(Source records)

↓

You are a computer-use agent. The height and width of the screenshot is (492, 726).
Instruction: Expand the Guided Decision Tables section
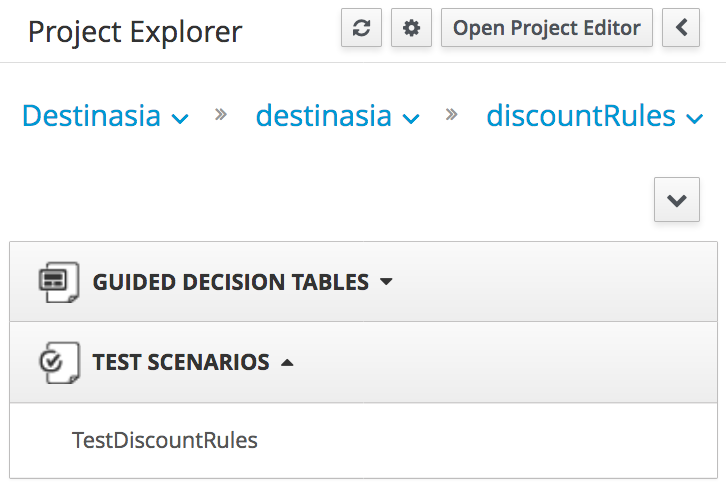(363, 282)
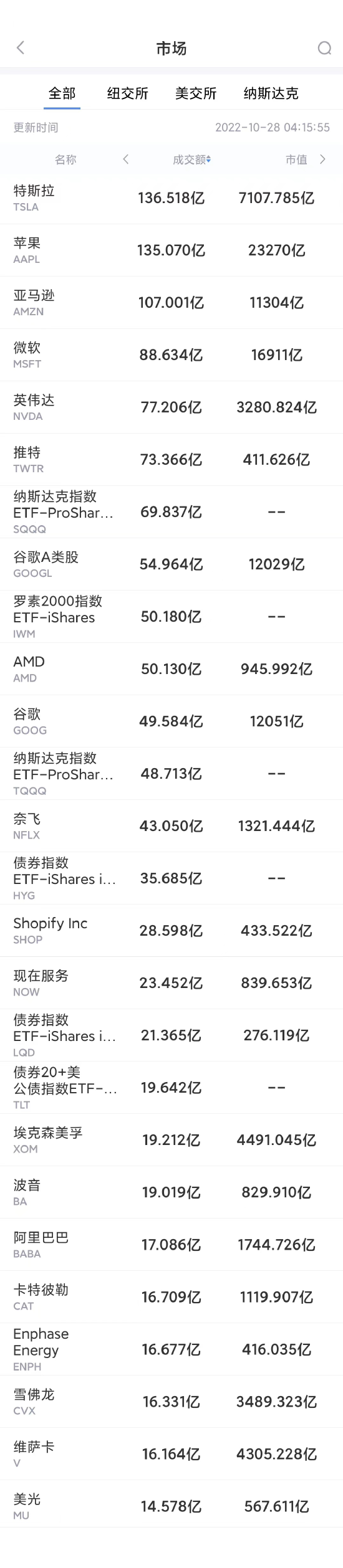Switch to the 纽交所 tab
The image size is (343, 1568).
(128, 93)
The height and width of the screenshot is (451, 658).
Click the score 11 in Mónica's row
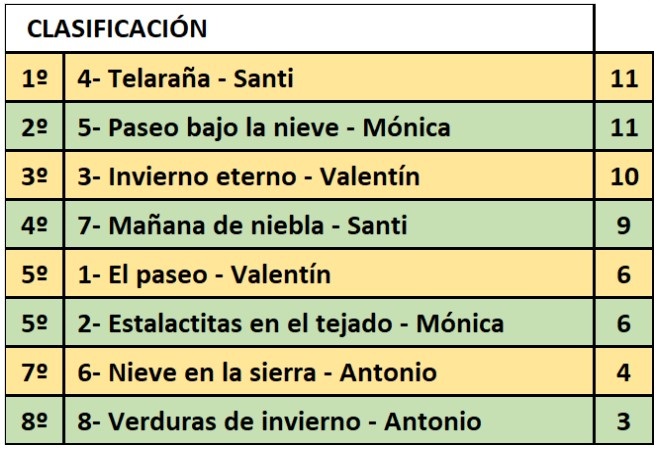(x=624, y=127)

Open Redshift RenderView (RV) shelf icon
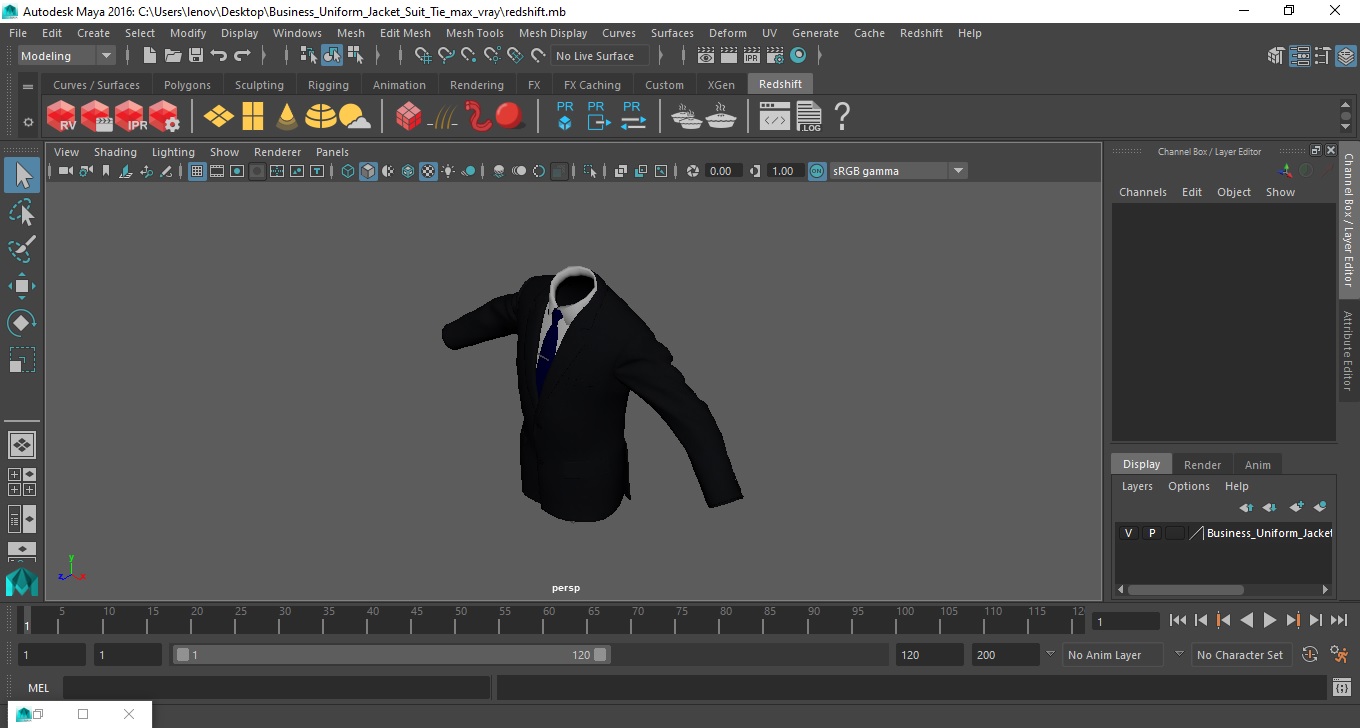[x=62, y=117]

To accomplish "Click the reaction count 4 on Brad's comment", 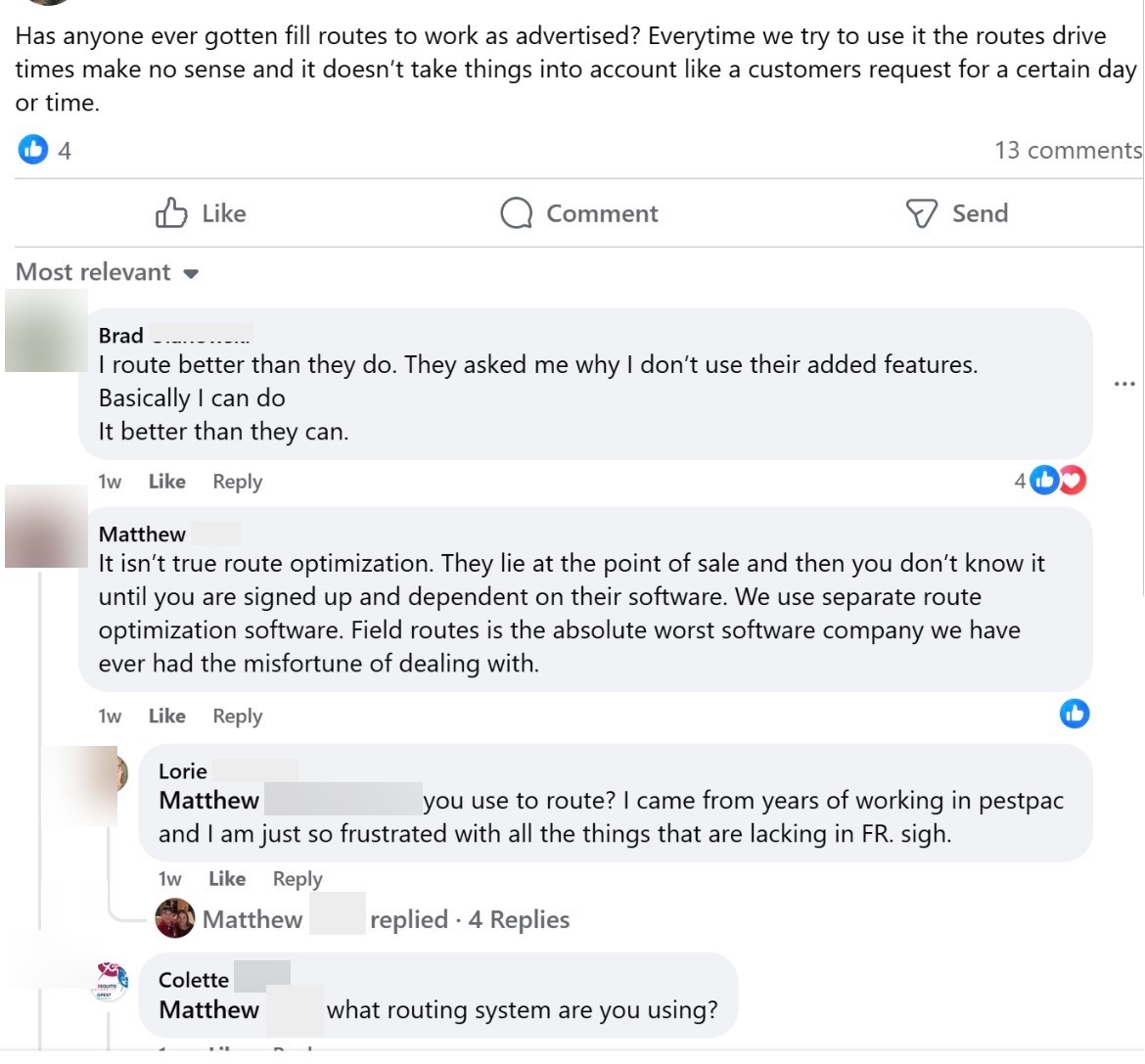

↑

* Your goal:
Look over the records above, and wherever a line contains the string "screenshot", copy that line.

* Finished exercise:
You are a computer-use agent. The height and width of the screenshot is (492, 726).
The height and width of the screenshot is (451, 658).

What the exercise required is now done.